# Chapter 81: Microservices Architecture

## **Learning Objectives**

By the end of this chapter, you will be able to:

- Understand the principles of microservices architecture and how they apply to time‑series prediction systems.
- Decompose a monolithic prediction system into loosely coupled, independently deployable services.
- Design service boundaries based on domain‑driven design and business capabilities.
- Implement inter‑service communication using synchronous (REST, gRPC) and asynchronous (message queues, events) patterns.
- Manage data consistency and transactions across microservices.
- Handle service discovery, load balancing, and resilience (circuit breakers, retries, timeouts).
- Apply containerisation and orchestration (Docker, Kubernetes) to microservices.
- Monitor and trace requests across distributed services.
- Evaluate the trade‑offs between microservices and monoliths for time‑series systems.

---

## **81.1 Introduction to Microservices Architecture**

Microservices architecture is an approach to software development where a single application is composed of many loosely coupled, independently deployable services. Each service runs its own process and communicates with others through well‑defined APIs. This contrasts with a monolithic architecture, where all components are bundled together.

For a time‑series prediction system like the NEPSE stock predictor, a monolithic design might include:

- Data ingestion
- Feature engineering
- Model training
- Prediction API
- Monitoring and alerting

all in one codebase. As the system grows, this becomes difficult to maintain, scale, and deploy. Microservices allow each component to be developed, scaled, and deployed independently, which is especially valuable when different parts have different resource requirements (e.g., model training needs GPUs, while the prediction API needs low latency).

## REQUIRED ACTIONS
• A. List the components that the microservices chapter says a monolithic design for the NEPSE stock predictor might include.
• B. In the microservices chapter's example of differing resource requirements, what does model training need?
• C. Write the next part of the microservices chapter, picking up after its last sentence.

## SUPPLIED RECORDS
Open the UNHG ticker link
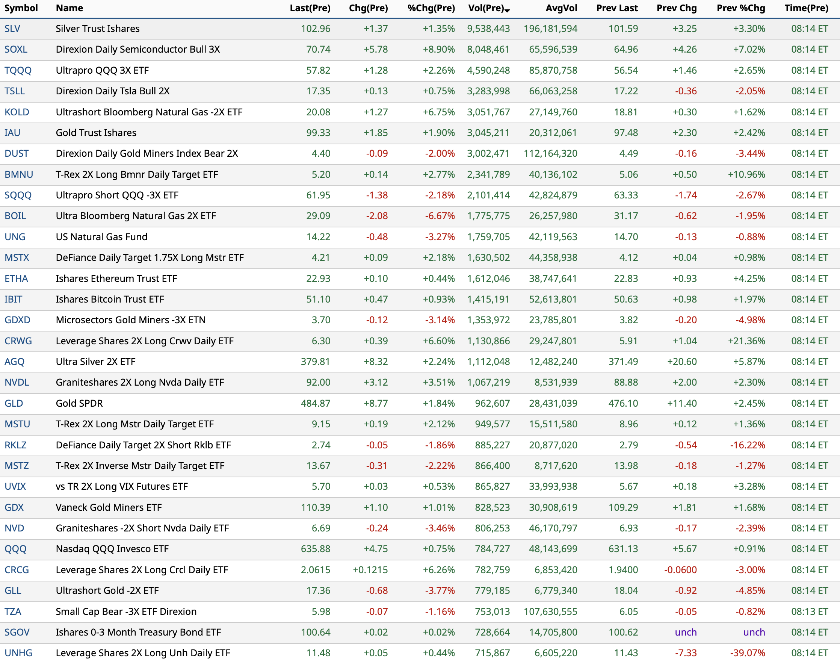Screen dimensions: 840x663 pos(18,653)
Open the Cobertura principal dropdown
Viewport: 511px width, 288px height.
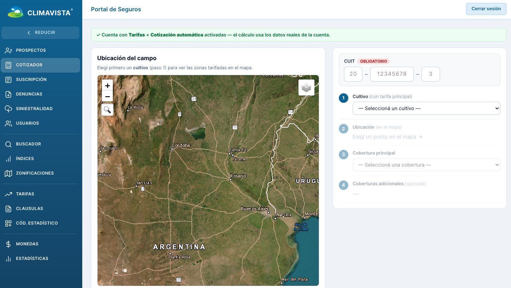426,165
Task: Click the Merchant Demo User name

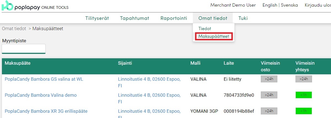Action: (x=233, y=5)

## RESULTS FOR THE EXERCISE
• A.
- Data ingestion
- Feature engineering
- Model training
- Prediction API
- Monitoring and alerting

• B. GPUs.

• C.
However, microservices introduce complexity: network latency, distributed data management, service discovery, and fault tolerance must be handled explicitly.

In this chapter, we will design a microservices architecture for the NEPSE prediction system and implement key patterns.

---

## **81.2 Core Principles of Microservices**

Before diving into implementation, let's review the guiding principles:

- **Single Responsibility**: Each service should do one thing well (e.g., a Feature Service that only serves feature vectors).
- **Loose Coupling**: Services should have minimal knowledge of each other; changes to one should not require changes to others.
- **High Cohesion**: Related functionality should be grouped together.
- **Independent Deployability**: Each service can be deployed, scaled, and updated independently.
- **Decentralised Data Management**: Each service owns its database; no shared database.
- **Infrastructure Automation**: Continuous integration and deployment pipelines are essential.
- **Design for Failure**: Services must handle failures gracefully (retries, circuit breakers, fallbacks).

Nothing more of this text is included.